Kann man sich vor Datenmissbrauch am Smartphone oder Computer schützen?

Man kann bei jeder App vorher nachschauen, welche Rechte sie haben will. Man muss es nur tun. Das gleiche gilt für E-Mail Verschlüsselung. Web.de und gmx.de bieten das beispielsweise kostenlos an. Von allen Leuten, die dort registriert sind, machen es trotzdem nur 16 Prozent. Außerdem auf beliebte Dienste wie Facebook und WhatsApp verzichten oder sich darüber bewusst sein, was man dort postet.
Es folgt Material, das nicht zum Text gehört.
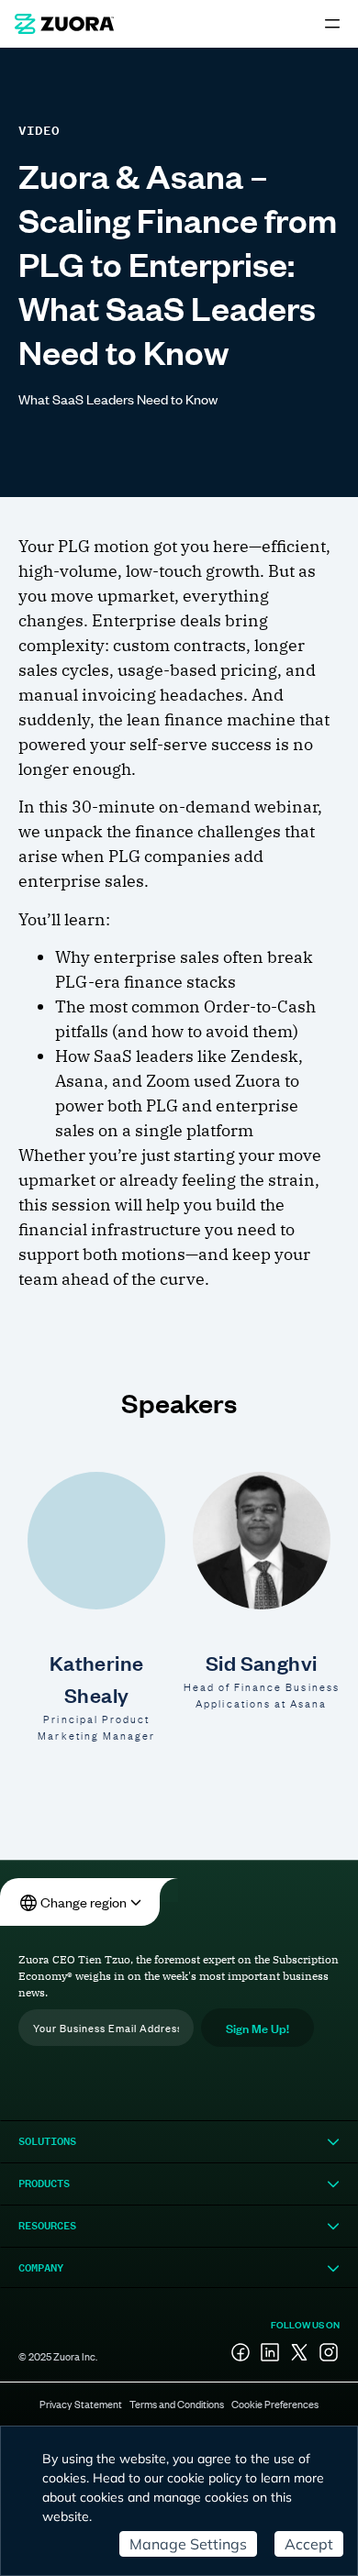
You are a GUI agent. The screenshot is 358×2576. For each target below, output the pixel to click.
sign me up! (257, 2027)
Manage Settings (188, 2544)
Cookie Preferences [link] (275, 2403)
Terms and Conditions (176, 2403)
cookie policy (204, 2478)
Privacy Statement (80, 2403)
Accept (309, 2544)
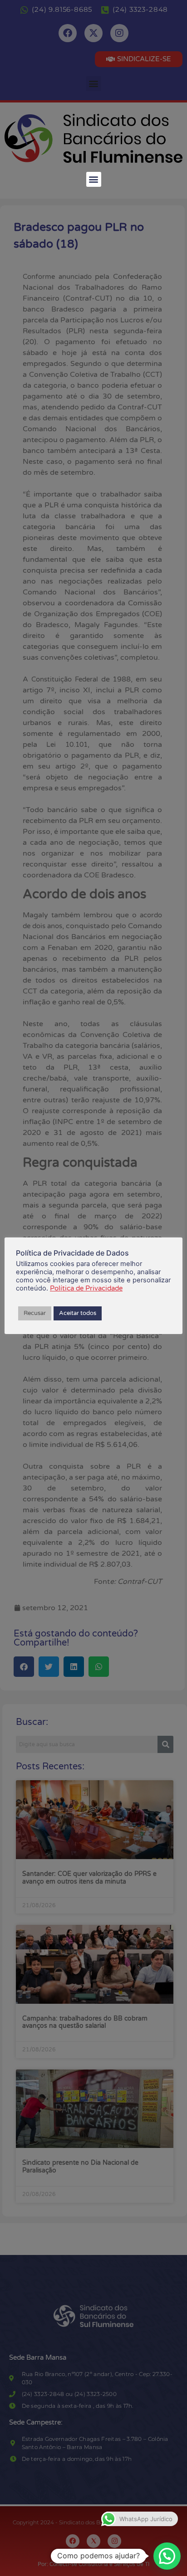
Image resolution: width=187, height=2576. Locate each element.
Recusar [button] (35, 1313)
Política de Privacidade (86, 1288)
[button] (93, 179)
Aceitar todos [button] (77, 1313)
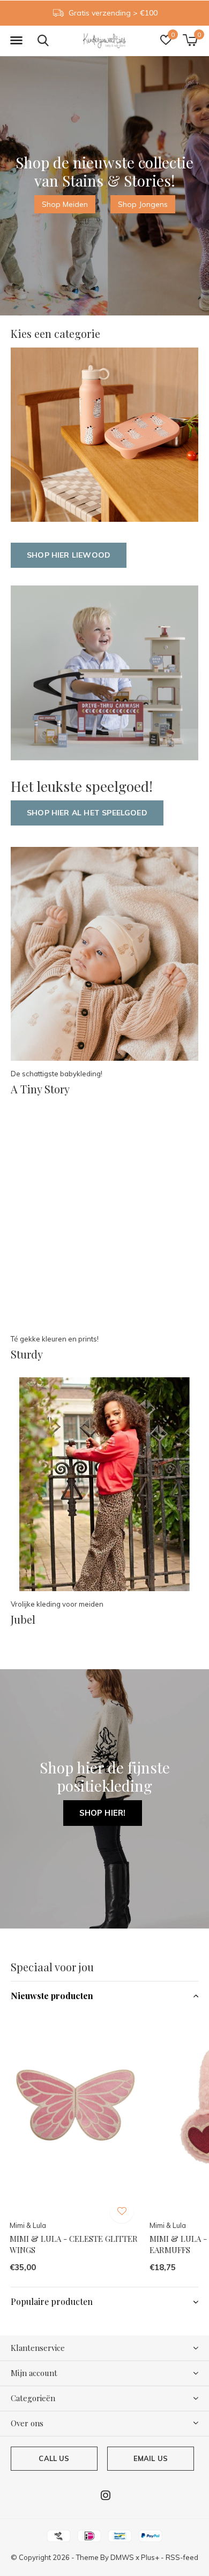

Für WhatsApp gibt es wirklich datenschutzfreundlichere Alternativen, wie Threema oder Telegram. Am besten lange Passwörter wählen, diese regelmäßig ändern und für jeden Dienst ein anderes Passwort einstellen. Auch wichtig: Handy immer sperren. Sonst hat derjenige, der das Smartphone findet, sofort Zugriff auf alle Apps.
 
Plus 1: Welchen anderen Beruf hätten Sie gerne ausgeübt, wenn Sie nicht Datenschutzbeauftragter geworden wären?

Legsetdesigner. Wenn heute jemand zu mir kommen und fragen würde „Jens, für Lego oder Datenschutz?“, würde ich mich für Lego entscheiden. Auf jeden Fall. In Großbritannien wurde vor kurzem eine Lego-Professur ausgeschrieben. Ein Traumjob!